==== INFORMATION ====
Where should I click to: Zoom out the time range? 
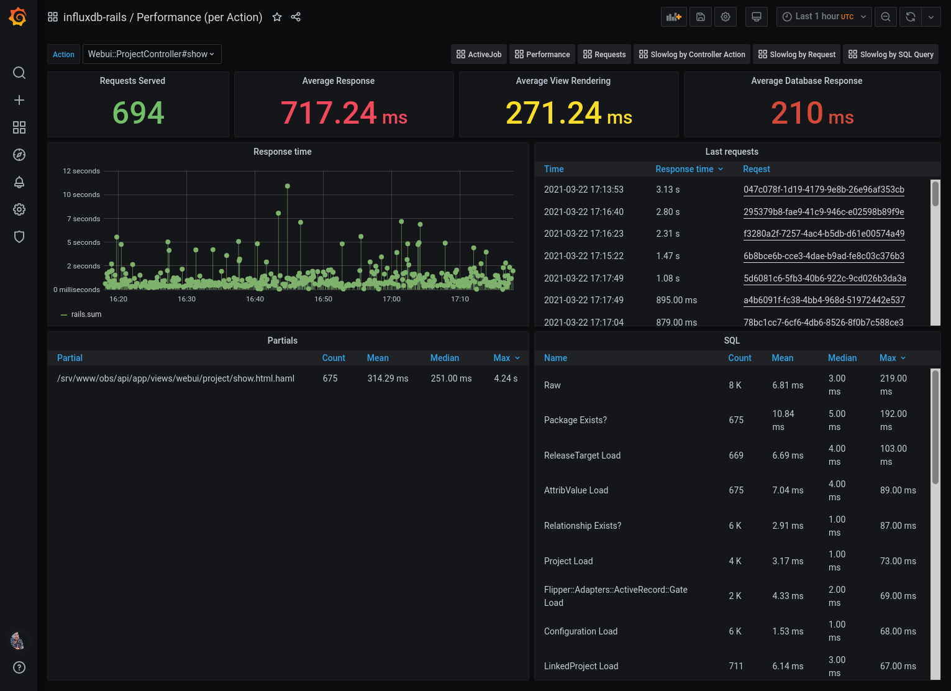pos(886,17)
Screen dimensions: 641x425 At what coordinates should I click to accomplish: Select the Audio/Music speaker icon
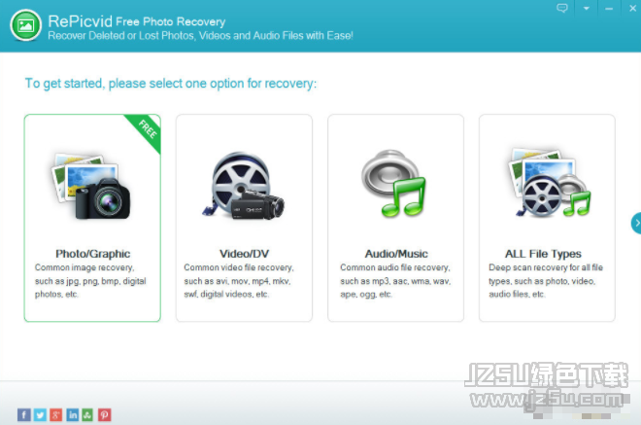393,183
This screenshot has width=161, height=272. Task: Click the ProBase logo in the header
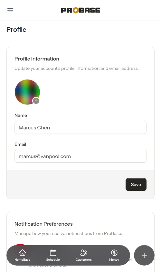click(x=81, y=10)
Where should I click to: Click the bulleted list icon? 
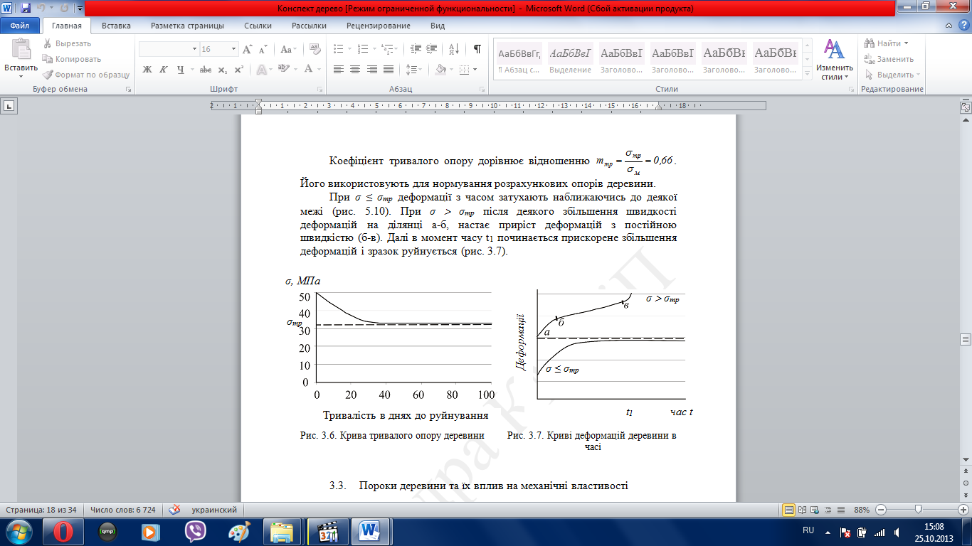tap(339, 49)
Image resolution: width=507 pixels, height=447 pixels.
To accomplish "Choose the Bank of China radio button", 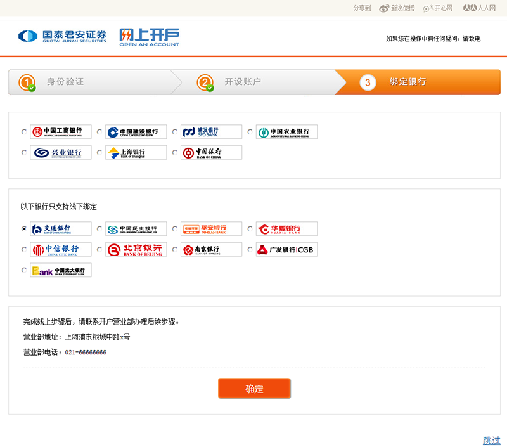I will (x=175, y=153).
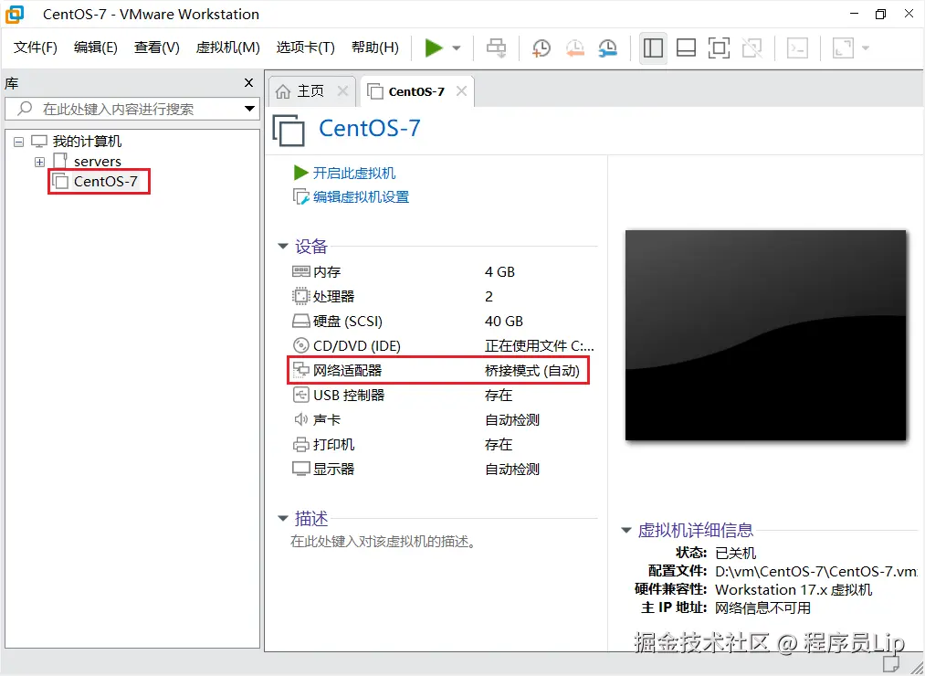Click the library search input field
925x676 pixels.
128,108
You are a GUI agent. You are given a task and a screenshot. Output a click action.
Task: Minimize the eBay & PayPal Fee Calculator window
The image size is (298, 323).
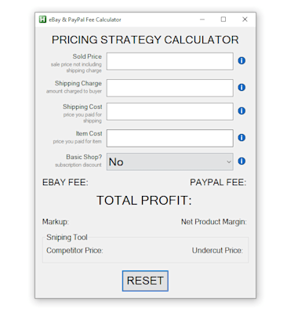coord(202,20)
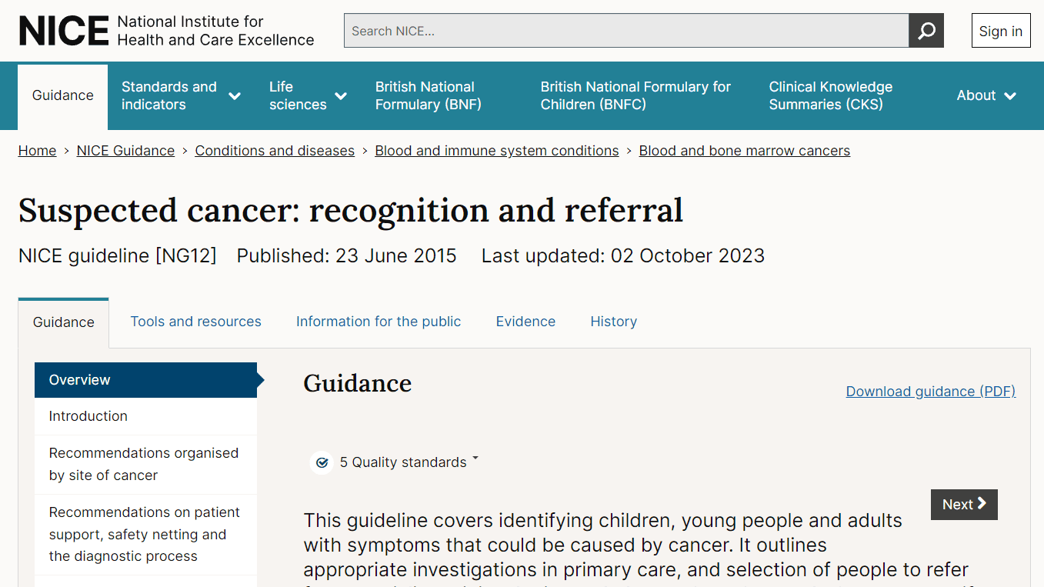This screenshot has width=1044, height=587.
Task: Open British National Formulary (BNF) menu item
Action: pos(428,95)
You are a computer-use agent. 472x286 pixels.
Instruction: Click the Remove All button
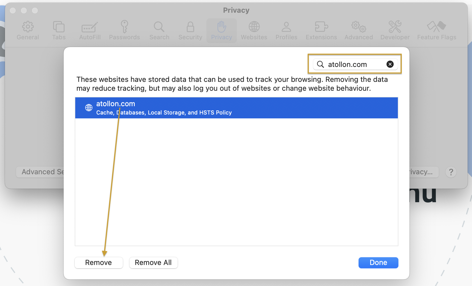[153, 262]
====
### WHAT YOU ARE ASKED TO DO
Word for word, reproduce each line from the one with "You are a computer-use agent. 472x286 pixels." through the last line of the material above, both included, and drop the pictures.

### EXERCISE OUTPUT
You are a computer-use agent. 472x286 pixels.
Instruction: Click the Remove All button
[153, 262]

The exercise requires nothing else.